Records from a dataset:
---+---
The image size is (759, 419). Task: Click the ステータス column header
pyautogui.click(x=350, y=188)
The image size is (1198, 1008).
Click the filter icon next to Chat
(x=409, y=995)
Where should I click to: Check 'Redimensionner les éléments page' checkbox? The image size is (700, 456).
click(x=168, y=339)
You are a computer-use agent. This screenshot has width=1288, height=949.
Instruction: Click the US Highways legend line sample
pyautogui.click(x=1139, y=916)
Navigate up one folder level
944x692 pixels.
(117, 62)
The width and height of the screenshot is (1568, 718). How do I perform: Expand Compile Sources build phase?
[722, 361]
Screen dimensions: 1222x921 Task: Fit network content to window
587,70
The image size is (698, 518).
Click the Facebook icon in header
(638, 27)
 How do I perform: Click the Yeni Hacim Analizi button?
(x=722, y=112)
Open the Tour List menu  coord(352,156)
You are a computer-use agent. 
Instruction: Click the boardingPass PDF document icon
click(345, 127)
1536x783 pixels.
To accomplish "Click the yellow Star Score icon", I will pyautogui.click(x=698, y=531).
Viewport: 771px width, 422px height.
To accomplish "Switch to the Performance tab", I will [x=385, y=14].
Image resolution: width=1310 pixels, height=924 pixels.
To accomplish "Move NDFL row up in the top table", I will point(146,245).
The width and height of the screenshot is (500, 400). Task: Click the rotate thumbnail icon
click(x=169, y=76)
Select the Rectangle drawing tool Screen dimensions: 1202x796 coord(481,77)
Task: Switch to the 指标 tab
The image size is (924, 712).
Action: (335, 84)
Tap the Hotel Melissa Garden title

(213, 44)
---+---
The answer must be all the lines above that hold the word "will".

Answer to this exercise
To accomplish "Click the yellow Star Score icon", I will pyautogui.click(x=698, y=531).
To accomplish "Switch to the Performance tab", I will [x=385, y=14].
To accomplish "Move NDFL row up in the top table", I will point(146,245).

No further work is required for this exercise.